During his PhD study, Phil identified the need for a community focused on the debate and development of energy storage – his specific area of research interest.
Having discovered the UK Energy Research Centre (UKERC) meeting place and its remit to support the creation of workshops for academics and stakeholders across the energy sector, Phil applied for funding to set up a new working group. Funding was granted, enabling Phil to establish the first of his successful cross-industry workshops.
Phil gathered a small group of industry experts and policymakers to discuss energy storage and the justification for delaying the development of this technology. The workshop was a great success, leading to funding for a multi-year research project to create a model exploring the value of energy storage – and the ongoing development of a community of stakeholders in the field.
Working as a Postdoctoral Researcher at Oxford University’s Environmental Change Institute based in the School of Geography, Phil continued to organise further annual workshops to connect key energy sector stakeholders and academics.
The workshops have proven to be a key channel for impact in Phil’s role, as attendees frequently take on board the content discussed. Insight gathered from the events has been invaluable in refining and advancing Phil’s research, enabling him to collect data and shape his work based on evidence-based industry intelligence.
Partnership working has also helped to develop Phil’s communication skills, as it has been crucial to communicate insights in an actionable and accessible way, suitable for the diverse audience of stakeholders involved in this project. Phil maintains good business relationships with regular work updates to stakeholders via face-to-face meetings and adding latest news to his personal website.
Cultivating an engaged network of stakeholders has meant that the attendees have in turn been influenced in their work through the discussion and debate of ideas and opportunities. The events are an opportunity for individuals and organisations who would not have otherwise had the chance to regularly meet to forge valuable relationships.
For Phil, there have been further benefits to creating these workshops. Collaborating with businesses has helped with writing successful funding proposals, as he has been able to demonstrate impact and engagement across the industry beyond the realms of academia.
However, collaborating with businesses in this way is not without challenges. Forging and maintaining relationships and building a network of engaged stakeholders is time consuming and requires excellent relationship management skills.
Through trial and error, Phil has learnt to step aside from his role as facilitator to focus on listening to attendees’ stories: as important as contributing to the discussion himself. Phil’s workshops continue to run successfully and now that the format and logistics have been refined, his challenge is to find new topics and angles for discussion to keep the debate fresh and valuable for all involved.
Phil’s advice for other researchers
- Be well organised and plan events well in advance, to ensure that you can secure the desired speakers, attract a varied group of attendees and have all logistical arrangements in place.
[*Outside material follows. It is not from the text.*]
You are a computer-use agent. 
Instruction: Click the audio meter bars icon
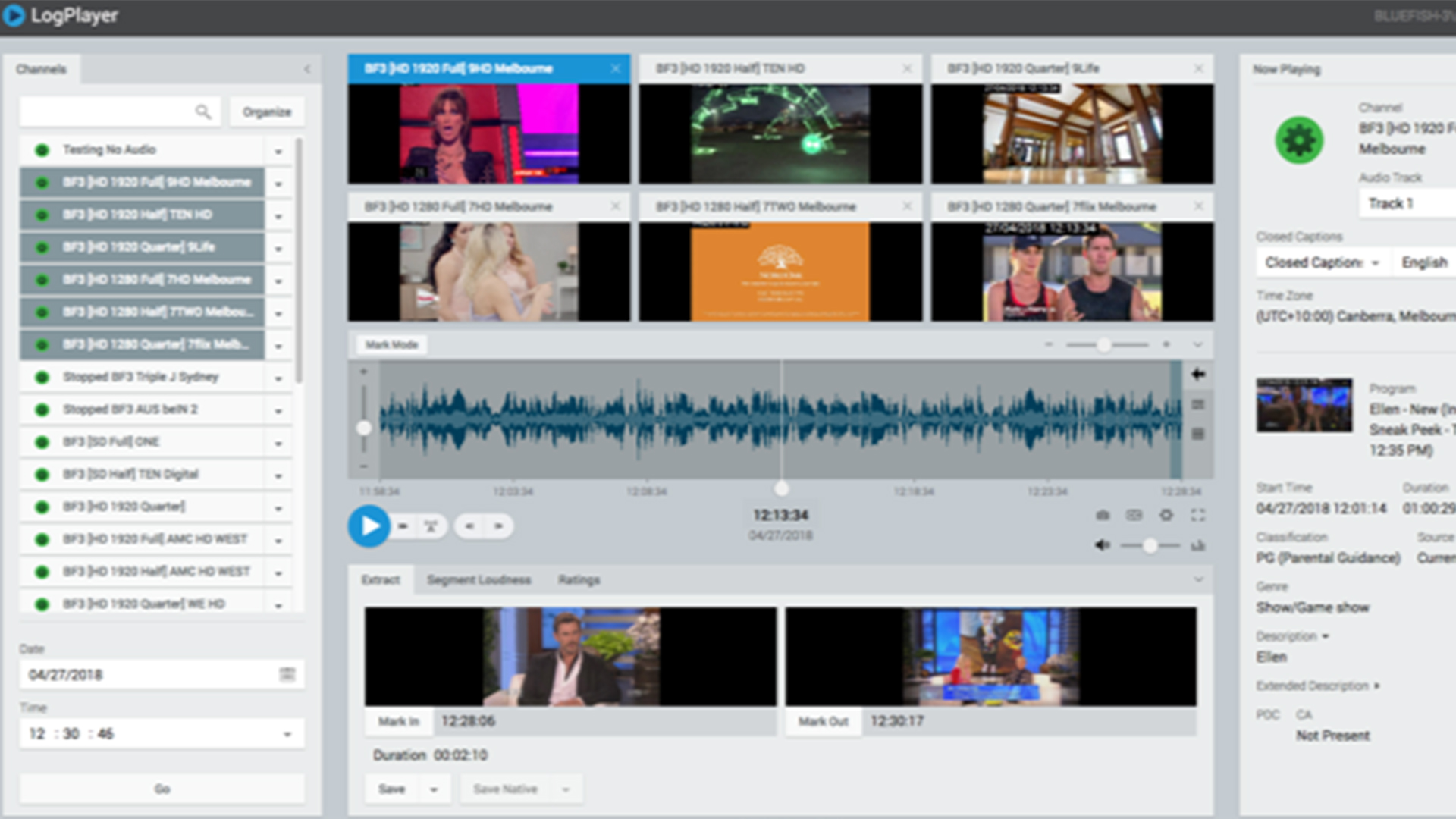1198,545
It helps to secure the support of colleagues or students to assist with event coordination and ensure the smooth running of each workshop.
- Communicate the event clearly, specifying who the event is for and why it matters to all stakeholders - to help secure their engagement.
- Stay on top of what’s new and relevant across the field and aware of what themes there will be an appetite to discuss between stakeholders. This will spark interesting and useful discussions.
- During a workshop, aim to keep engagement and creativity at a high level across the group by varying the event agenda and activity format and by organising networking breaks.